Mit dem Abkommen verpflichten sich die Vertragsstaaten, gemeinsam eine hochwertige wissenschaftliche und technologische Infrastruktur zu schaffen und die Forschung im Technologiesektor zu fördern, um die soziale und wirtschaftliche Entwicklung zu beschleunigen. Darüber hinaus befasst sich das Abkommen mit Investitionen, geistigen Eigentumsrechten und Wettbewerbspolitik. Theoretisch könnte das AfCFTA Afrikas Digitalwirtschaft einen deutlichen Schub verleihen, denn die afrikanischen Länder könnten bei Handelsgesprächen als Block verhandeln, dank eines großen Markts Investitionen für Start-ups anziehen und, was am interessantesten ist, die Einführung einer einheitlichen Währung fördern, um den Zahlungsverkehr innerhalb Afrikas zu erleichtern.
Was steht diesem digitalen Traum noch im Weg?
Afrikas Digitalwirtschaft hinkt weiterhin hinter anderen Regionen her und bleibt hinter globalen Standards zurück. So liegt beispielsweise die Internetgeschwindigkeit in afrikanischen Ländern noch immer unter dem weltweiten Mindeststandard.

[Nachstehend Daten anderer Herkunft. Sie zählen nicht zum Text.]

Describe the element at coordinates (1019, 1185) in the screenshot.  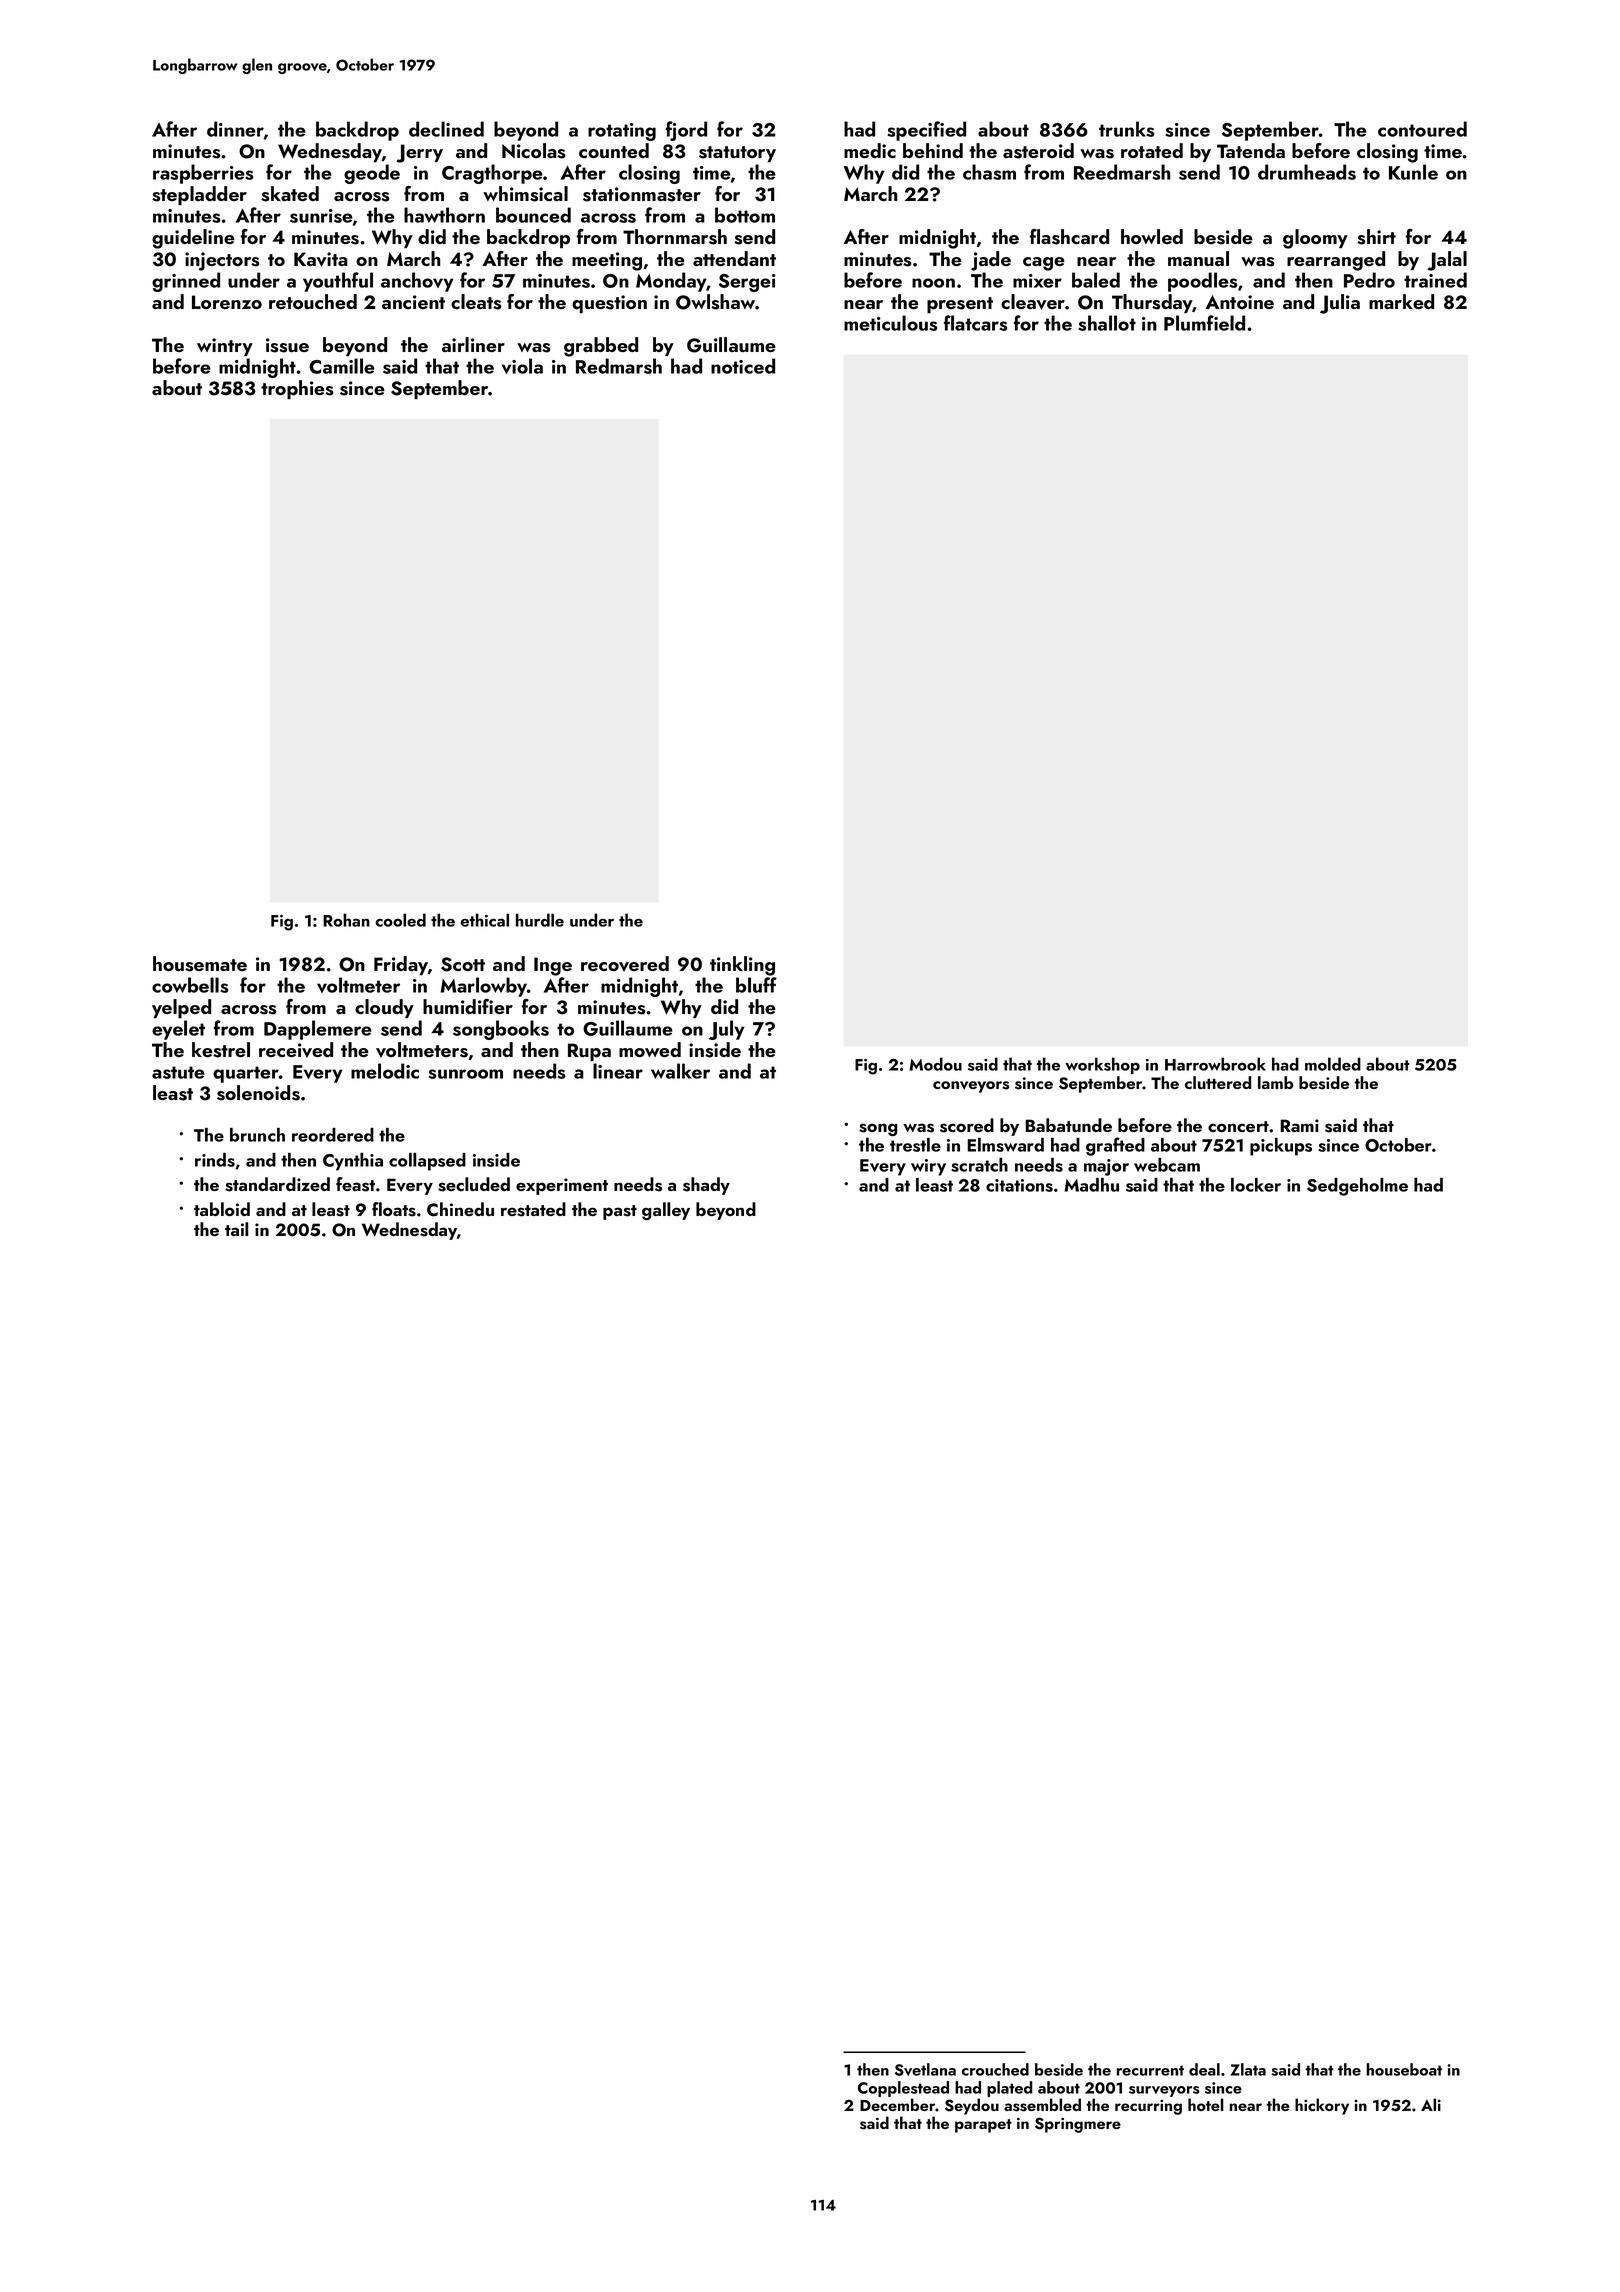
I see `citations` at that location.
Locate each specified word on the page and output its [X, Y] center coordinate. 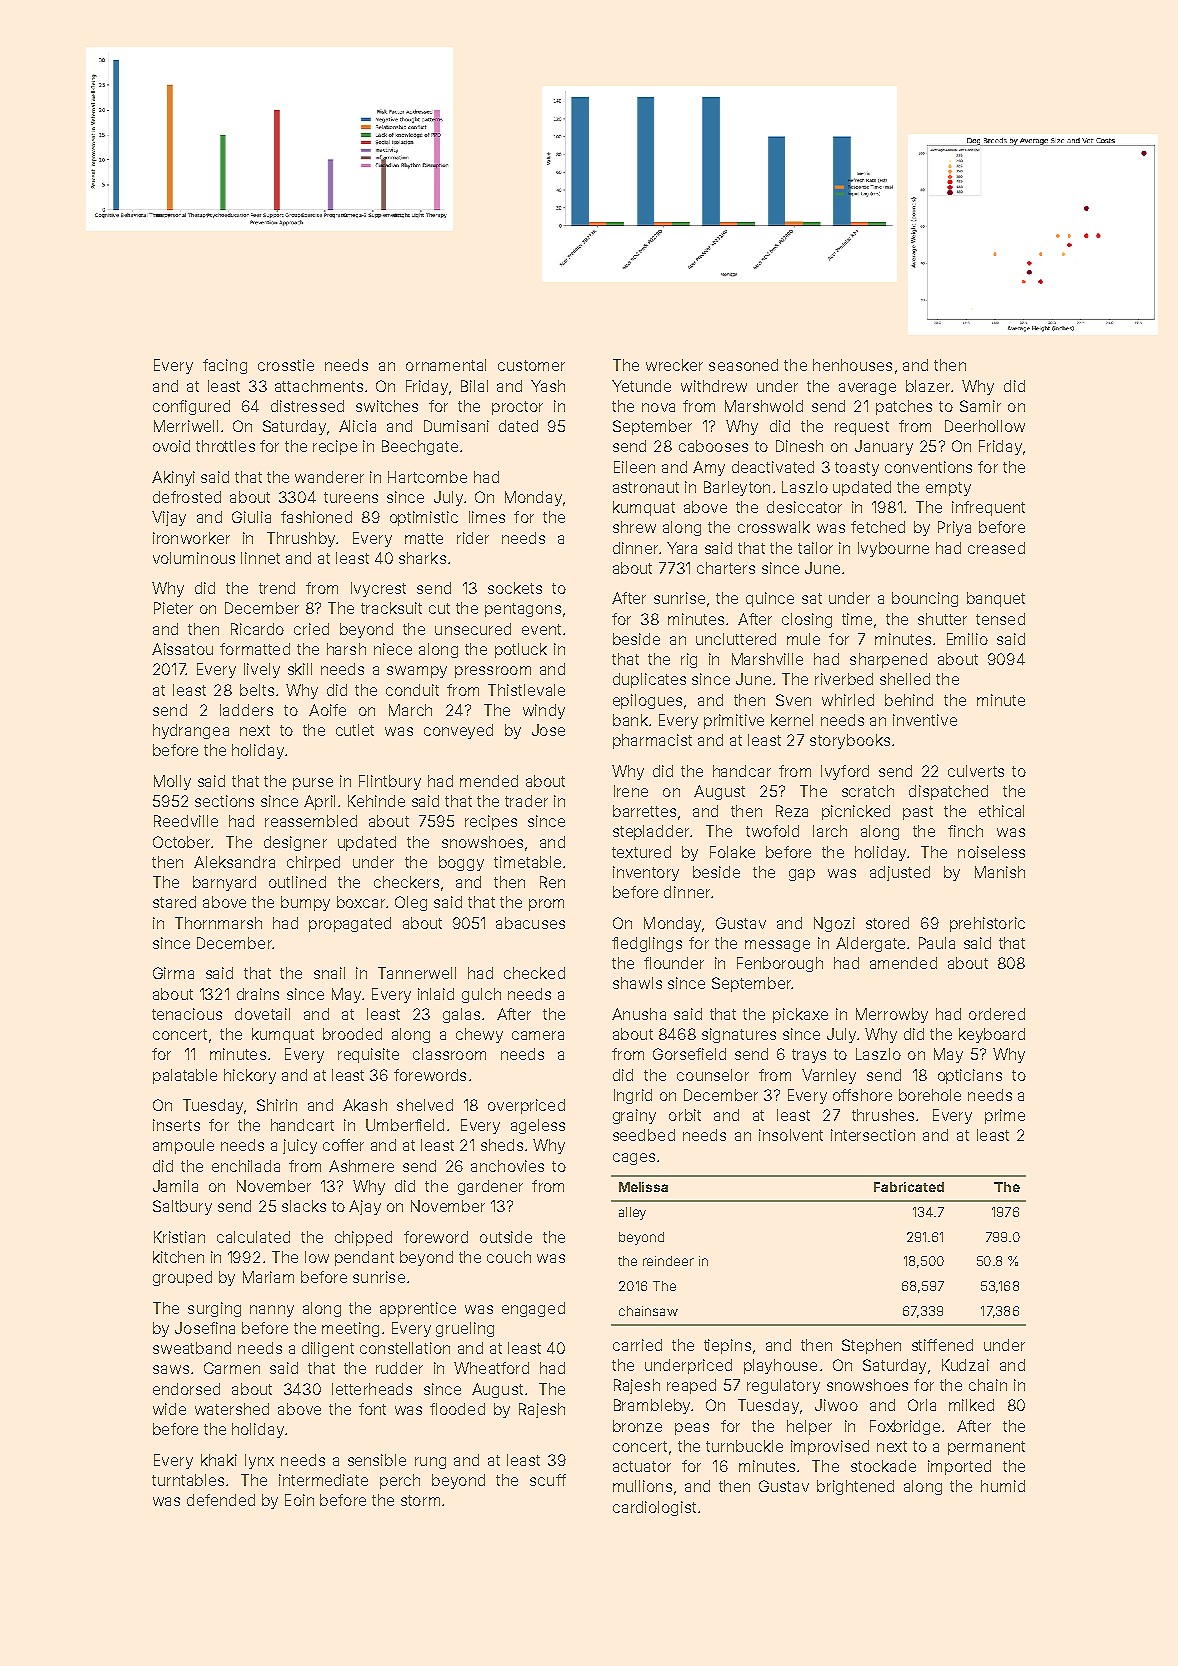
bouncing [925, 599]
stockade [883, 1466]
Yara [682, 548]
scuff [548, 1480]
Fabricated [909, 1187]
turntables [188, 1480]
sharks [422, 558]
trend [277, 588]
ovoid [171, 446]
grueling [465, 1329]
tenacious [187, 1014]
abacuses [530, 923]
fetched [878, 527]
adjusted [900, 873]
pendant [364, 1258]
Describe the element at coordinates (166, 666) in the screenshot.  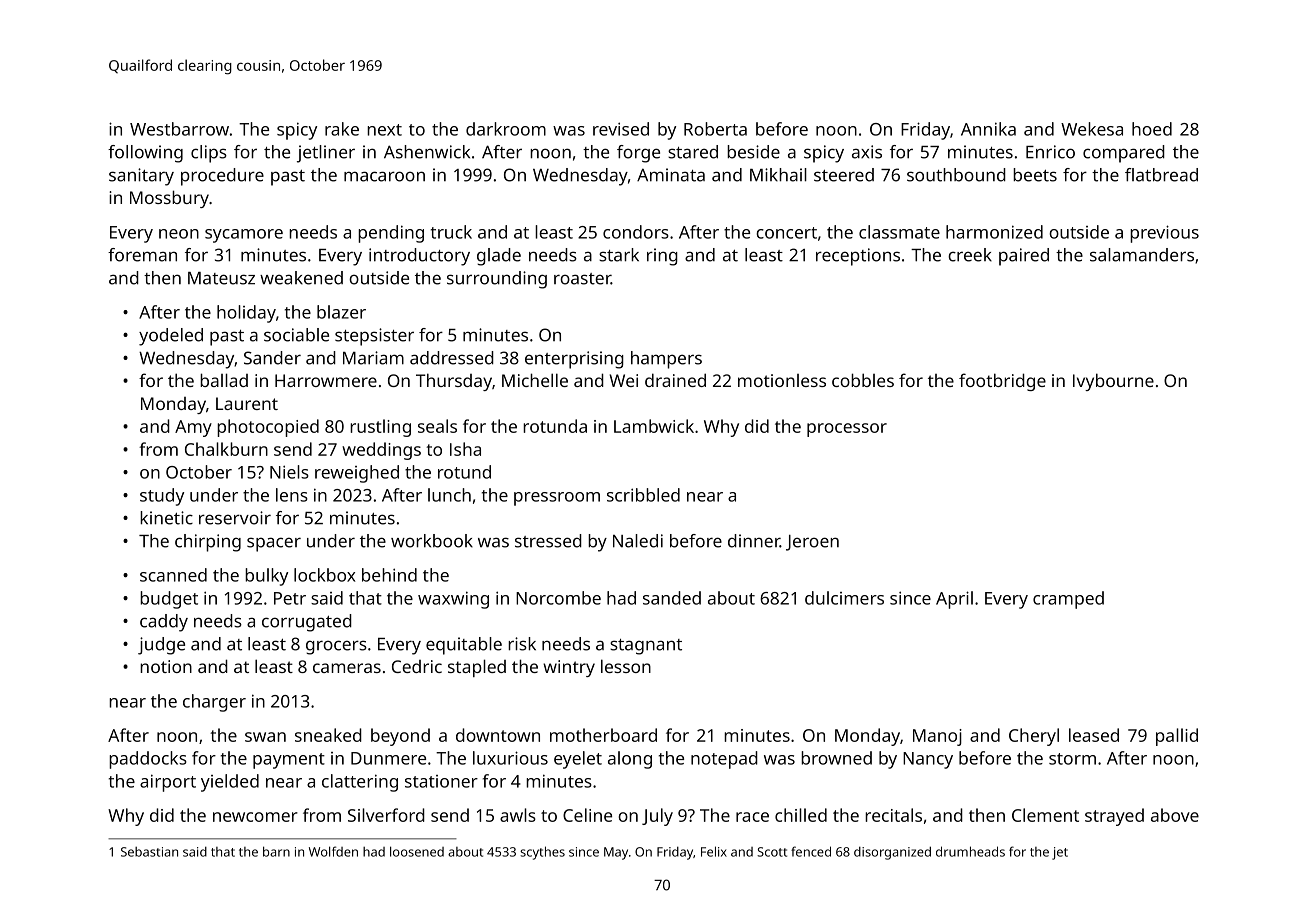
I see `notion` at that location.
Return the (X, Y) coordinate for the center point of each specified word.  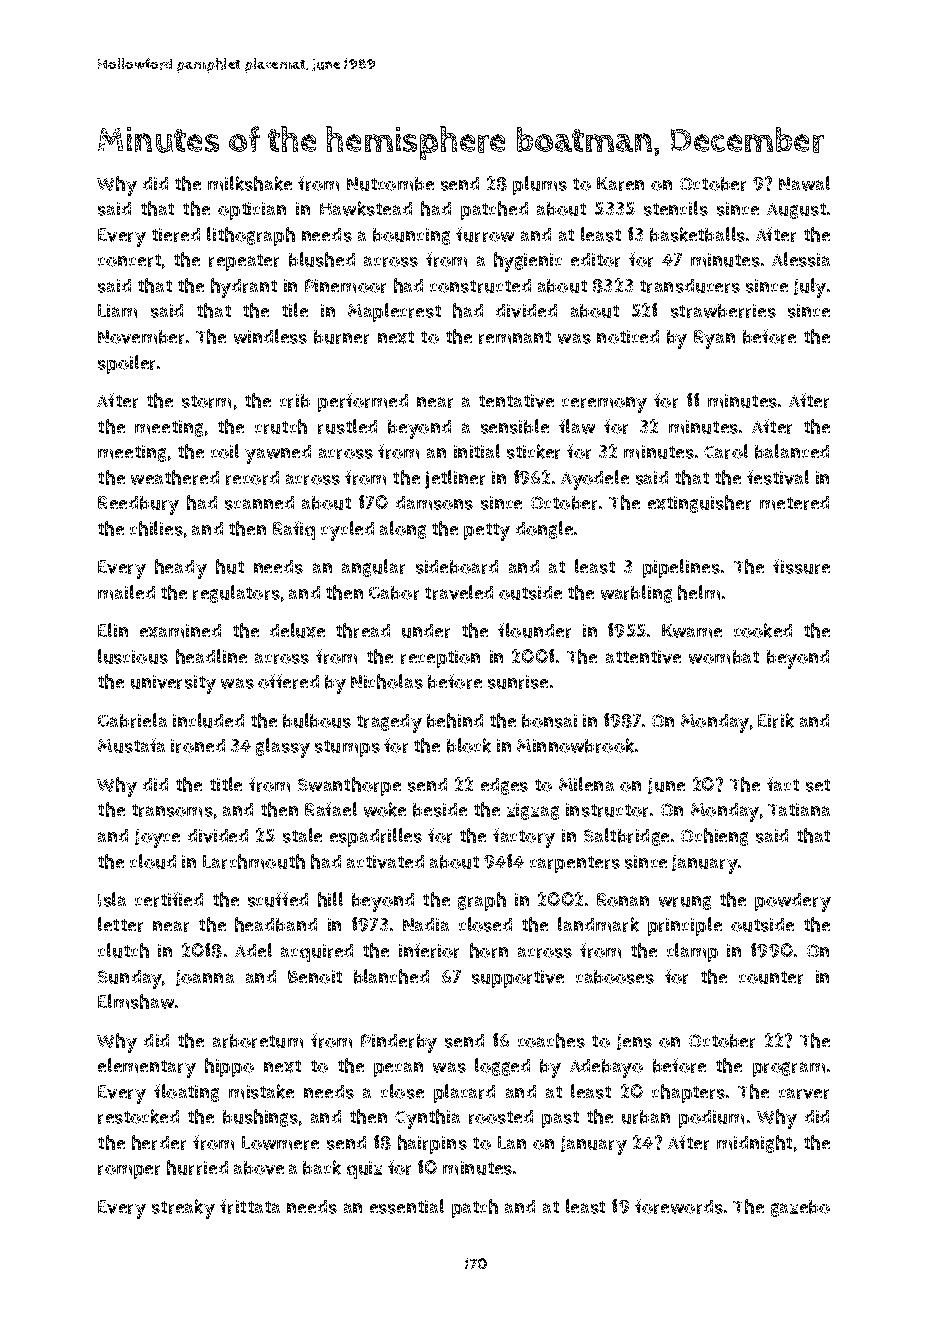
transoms (172, 810)
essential (407, 1206)
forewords (679, 1206)
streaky (183, 1209)
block (469, 745)
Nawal (804, 183)
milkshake (250, 183)
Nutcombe (390, 184)
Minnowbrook (575, 745)
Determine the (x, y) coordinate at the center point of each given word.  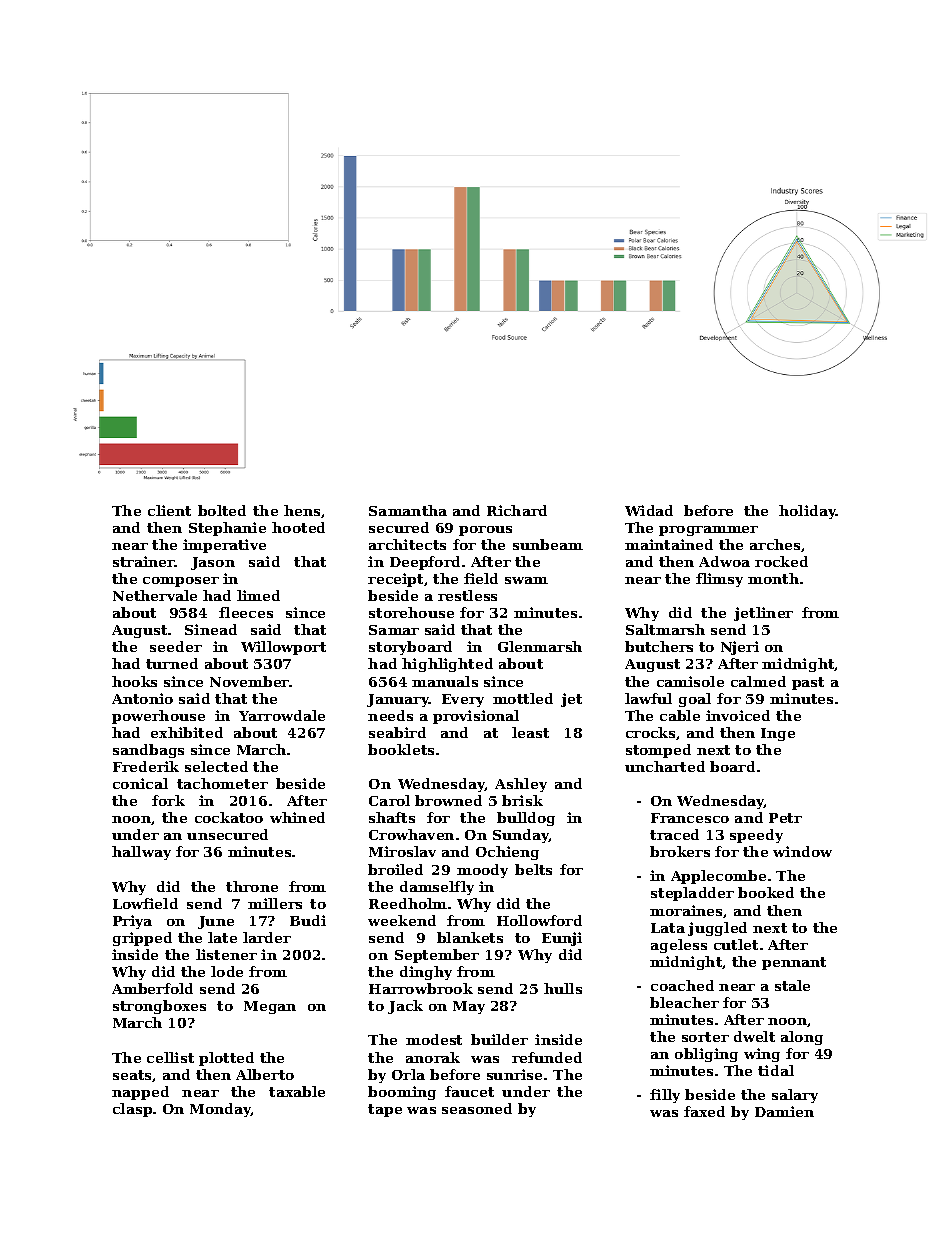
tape (385, 1110)
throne (252, 886)
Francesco (690, 818)
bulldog (526, 819)
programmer (708, 531)
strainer (144, 561)
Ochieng (507, 853)
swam (526, 580)
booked (766, 892)
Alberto (265, 1074)
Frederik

Die Strategie für die digitale Transformation in Afrika führt als einige ihrer zahlreichen Herausforderungen unter anderem unzureichende digitale Kapazitäten, das Fehlen eines entsprechenden unternehmerischen Ökosystems, strukturschwache IKT-Branchen und -Dienstleistungssektoren sowie unzureichende Investitionen auf. Hinzu kommt, dass Afrika trotz der wachsenden Zahl an Fintech-Start-ups über kein effizientes Zahlungssystem verfügt. Die Probleme mit dem Auslandszahlungsverkehr, mit denen Afrika konfrontiert ist, sind nicht nur für die Länder selbst, sondern auch für regionale und internationale Institutionen zu einem Problem geworden.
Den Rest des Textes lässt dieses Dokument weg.